‘Major’ flooding much more likely in latest forecast

Weather Service says the potential for record-setting floods has increased significantly since last week.




3 minute read

Osceola Landing in July 2016, when the water level at Stillwater was about 685 feet. (National Park Service)

A week ago, the National Weather Service predicted a better-than-average risk of high water during the snowmelt this spring. Now, the agency says its models show a nearly 90 percent chance the river will hit 689 feet at Stillwater.

That’s the stage considered ‘major’ flooding. The possibility of seeing 689 feet this spring increased by about 40 percent from last week’s forecast.

The black line shows the probability of reaching certain flood stages throughout the snowmelt season. (National Weather Service)

At 689 feet, the river would be six feet higher than the stage when a no-wake zone is implemented. It would be three feet above the stage at which the Stillwater Lift Bridge might close to traffic if it was still being used for vehicles.

Essentially, it could mean historically high water, with a good chance of breaking into the top seven in recorded history. It would be the highest crest in nearly two decades.

194.1 ftApril 18, 1965
292.3 ftApril 27, 2001
392.2 ftApril 16, 1969
491.1 ft
April 16, 2001
590.45 ftApril 12, 1997
689.7 ftApril 14, 1952
787.9 ftJune 28, 1993

The greatest possibility for high water will be the first few weeks of April.

Water in waiting

The updated forecast and the potential for flooding was informed by new information about the amount of water contained in the deep snow spread across the St. Croix River watershed.

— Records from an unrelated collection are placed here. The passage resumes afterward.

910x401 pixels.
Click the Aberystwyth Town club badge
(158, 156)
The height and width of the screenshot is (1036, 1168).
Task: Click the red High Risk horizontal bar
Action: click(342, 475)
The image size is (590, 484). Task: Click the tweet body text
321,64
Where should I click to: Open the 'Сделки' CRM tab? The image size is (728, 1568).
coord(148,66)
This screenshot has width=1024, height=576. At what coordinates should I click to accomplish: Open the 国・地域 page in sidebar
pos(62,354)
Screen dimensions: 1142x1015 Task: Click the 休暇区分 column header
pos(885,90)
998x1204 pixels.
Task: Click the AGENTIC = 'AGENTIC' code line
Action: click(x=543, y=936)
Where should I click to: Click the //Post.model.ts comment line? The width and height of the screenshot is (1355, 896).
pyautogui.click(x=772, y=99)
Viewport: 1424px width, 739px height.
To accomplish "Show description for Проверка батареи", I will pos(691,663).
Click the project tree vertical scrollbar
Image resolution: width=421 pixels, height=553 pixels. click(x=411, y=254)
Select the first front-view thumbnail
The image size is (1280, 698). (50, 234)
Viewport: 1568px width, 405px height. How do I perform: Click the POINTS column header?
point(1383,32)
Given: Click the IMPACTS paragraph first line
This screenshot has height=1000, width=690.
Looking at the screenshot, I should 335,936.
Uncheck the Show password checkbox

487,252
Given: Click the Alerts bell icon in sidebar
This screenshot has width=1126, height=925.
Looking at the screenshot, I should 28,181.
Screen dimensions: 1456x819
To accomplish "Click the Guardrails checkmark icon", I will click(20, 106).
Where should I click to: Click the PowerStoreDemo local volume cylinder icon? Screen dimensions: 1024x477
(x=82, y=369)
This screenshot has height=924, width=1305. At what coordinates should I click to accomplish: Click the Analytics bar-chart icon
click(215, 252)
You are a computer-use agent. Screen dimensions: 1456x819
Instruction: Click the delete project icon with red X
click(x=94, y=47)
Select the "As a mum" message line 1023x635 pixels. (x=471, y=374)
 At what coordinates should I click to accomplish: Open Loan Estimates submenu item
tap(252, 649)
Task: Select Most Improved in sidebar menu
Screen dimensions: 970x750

The Army Corps of Engineers has deployed a team of technicians across the region to sample the snowpack and measure how much water is contained in it. The data provides important insights for flood forecasts.

The team will begin in Forest Lake, Minnesota, and make a counterclockwise trip around the region. This area includes most of Minnesota and western Wisconsin. Additionally, Corps of Engineers park rangers will be taking snow surveys in the Mississippi River Headwaters region. Surveys in North Dakota have already been completed.

The snow survey process involves going to a predetermined location, collecting snow through a tube and weighing the melted snow to determine water content.

Corps annual Snow surveys provide flood forecast data ahead of spring thaw, Feb. 27, 2019

The flood forecast would also take into account the major snowfall expected to hit the region again this weekend. From 7 to 13 inches of wet snow are predicted fall across the St. Croix watershed this Saturday and Sunday.

“The most probable track of this particularly intense snow will be … roughly from southwest MN, to east central MN and the Twin Cities, to parts of northwest and west central WI.”

Predictions lead to preparations

Flooded buildings in Afton in 2001, the second-highest flood in recorded history. (Courtesy city of Afton)

The potential record-setting crests could cause problems for communities along the lower river. Officials once again reminded residents that there may still be time to buy flood insurance.

In Stillwater, the city announced all parking lots near the river would be closed on March 18 to allow workers to start preparing for flood control. A Facebook group was also launched to help organize volunteers if needed, and already has nearly 800 members.

Afton mayor Bill Palmquist said his city is preparing, including plans to use new pumps. There is at most a 10 percent chance the St. Croix could hit 695 feet, which would overcome the city’s levees and dikes.

“It looks like our new flood control system will get its first real test this spring,” Palmquist wrote on Facebook. “Our old pumps, if we had all three going at once, pumped 11,000 gallons per minute. Our new system can handle 30,000 GPM.”

Palmquist added that local residents should hope for warm days and cold nights this spring to moderate the melt.